March 30, 2021 · Leave a Comment

No Scene Happening But They Made It Happen → Austin Kleon appeared on The Unmistakable Creative Podcast, dropping oodles of terrific insight and advice for creative people. I was delighted to hear Austin talk about punk rock as an aesthetic influence, basically (and unknowingly) boiling down the topic of my recent post on ‘the punk rock dream.’ Here’s what Austin said:

I always think punk rock helps with all this stuff. Being in touch with that DIY spirit of the ’80s and ’90s, even the late ’70s, that punk aesthetic. I think every artist should read Michael Azerrad’s book Our Band Could Be Your Life. I think you should read about artists who … there was no scene happening, and they just made it happen. I think that’s fundamentally an American thing, to be in the middle of nowhere and to hit the road. I’ve always been influenced by the do-it-yourself ethic of punk and not thinking of punk as a style but as a real way of being.

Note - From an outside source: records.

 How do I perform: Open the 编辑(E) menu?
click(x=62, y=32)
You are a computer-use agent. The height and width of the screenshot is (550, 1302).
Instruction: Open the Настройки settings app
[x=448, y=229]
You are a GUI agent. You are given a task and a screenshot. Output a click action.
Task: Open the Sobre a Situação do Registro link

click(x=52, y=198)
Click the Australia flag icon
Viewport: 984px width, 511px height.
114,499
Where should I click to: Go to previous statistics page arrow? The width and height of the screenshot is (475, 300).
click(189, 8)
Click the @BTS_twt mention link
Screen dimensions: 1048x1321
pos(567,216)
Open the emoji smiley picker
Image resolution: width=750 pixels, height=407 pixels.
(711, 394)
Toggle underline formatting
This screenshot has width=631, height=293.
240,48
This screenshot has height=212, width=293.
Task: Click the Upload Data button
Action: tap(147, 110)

I always think that helps and that every generation sort of needs to rediscover punk because its roots go deep.

The whole interview is fun and inspiring. Add it to the queue.

Also, Lee Schneider gave a shout-out to ‘the punk rock dream’ on his Universal Story Engine blog. Lee is moving his writing off Mailchimp and Substack and explores the reasons why and the alternatives he’s looking to use. There’s some detail on the privacy issues inherent in many newsletter platforms, a topic I didn’t get to in my post.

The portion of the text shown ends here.